Role Definition
| Field | Value |
|---|---|
| Job Title | Chiropractor (SOC 29-0011) |
| Seniority Level | Mid-Level (3-15 years in practice) |
| Primary Function | Diagnoses and treats neuromuscular disorders through manual spinal adjustments, joint manipulations, and soft tissue therapies. Performs physical examinations, reviews diagnostic imaging, develops treatment plans, and provides patient education on posture, ergonomics, and wellness. Many mid-level chiropractors own or co-own practices, combining clinical care with business management. |
| What This Role Is NOT | NOT a Physical Therapist (scored separately, 63.1 AIJRI — different scope, training, and treatment modalities). NOT a Massage Therapist (67.3 AIJRI — no diagnostic authority). NOT an Orthopedic Surgeon (surgical scope). NOT an Osteopathic Physician (broader prescribing and medical authority). |
| Typical Experience | 3-15 years post-licensure. Doctor of Chiropractic (DC) degree (4-year doctoral programme after bachelor's), National Board of Chiropractic Examiners (NBCE) Parts I-IV, state licensure mandatory in all 50 states, continuing education requirements for licence renewal. |
Seniority note: Entry-level associate chiropractors perform the same core manual adjustments from day one post-licensure and would score similarly. Senior practitioners with established practices and speciality certifications (DACBR radiology, DACRB rehabilitation) may score marginally higher due to deeper diagnostic judgment, but the zone does not change.

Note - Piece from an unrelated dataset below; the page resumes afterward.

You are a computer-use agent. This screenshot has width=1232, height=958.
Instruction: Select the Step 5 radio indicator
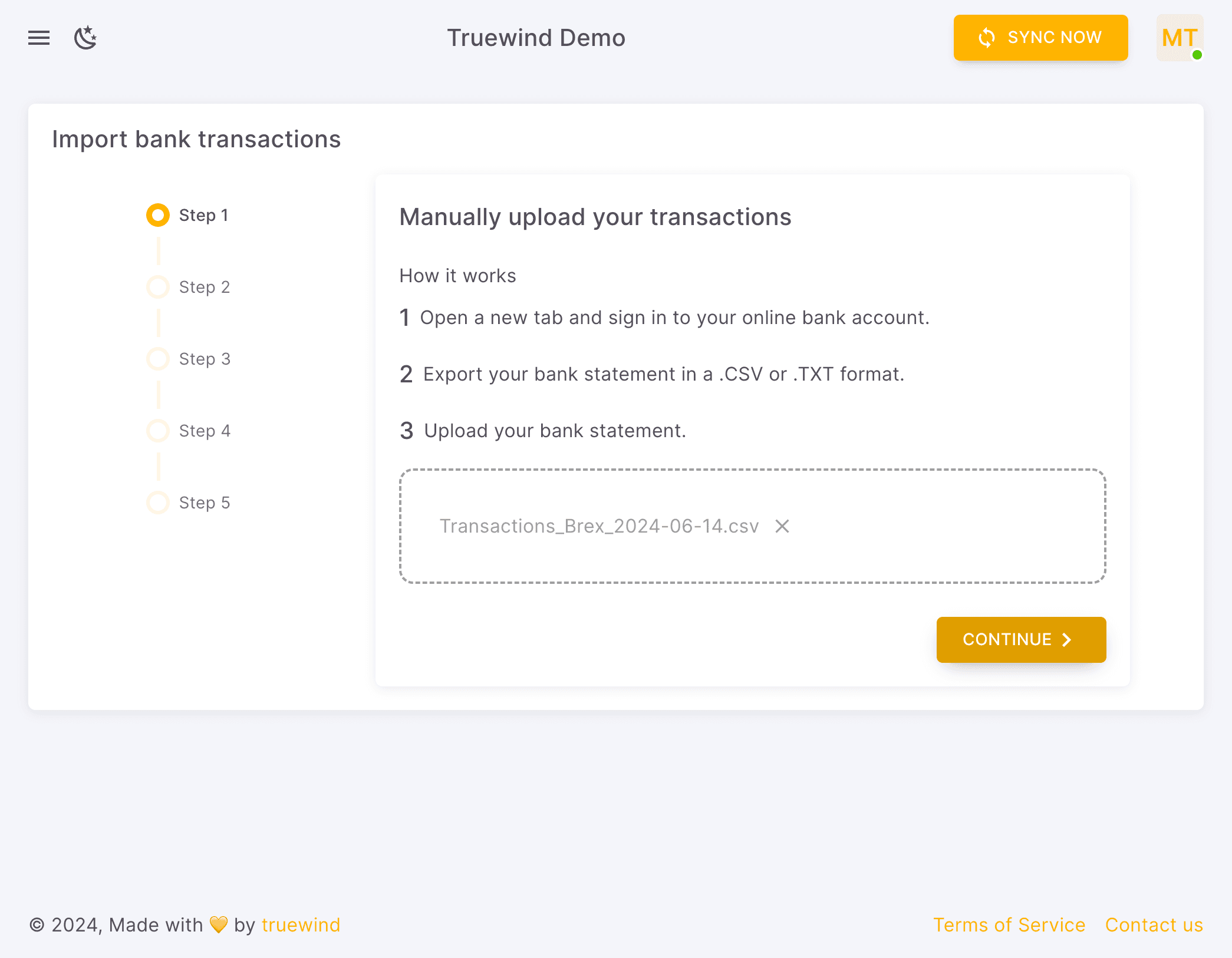point(157,502)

Protective Principles + AI Growth Correlation
| Principle | Score (0-3) | Rationale |
|---|---|---|
| Embodied Physicality | 3 | Every adjustment is hands-on in unstructured, variable spinal and musculoskeletal anatomy. High-velocity low-amplitude (HVLA) thrusts, Diversified technique, Gonstead method, Thompson drop, Activator — all require real-time tactile feedback, proprioception, and fine motor dexterity applied to each patient's unique biomechanics. Peak Moravec's Paradox. |
| Deep Interpersonal Connection | 2 | Patients place significant trust in a practitioner who manipulates their spine. Ongoing care relationships — many patients see their chiropractor weekly or fortnightly for months — build rapport that directly affects compliance, outcomes, and retention. Trust matters but is not itself the treatment (distinguishing from therapy-level roles). |
| Goal-Setting & Moral Judgment | 1 | Some clinical judgment — deciding whether to adjust or refer out, identifying red flags (fracture, tumour, vascular insufficiency), choosing techniques for contraindicated patients. However, scope is narrower than physicians; most treatment follows established protocols rather than requiring novel ethical reasoning. |
| Protective Total | 6/9 | |
| AI Growth Correlation | 0 | AI adoption neither creates nor destroys demand for chiropractors. Demand driven by aging population, musculoskeletal disorder prevalence, opioid alternative preference, and wellness trends — not AI deployment. |
Quick screen result: Protective 6/9 — Strong Green Zone signal. Proceed to confirm.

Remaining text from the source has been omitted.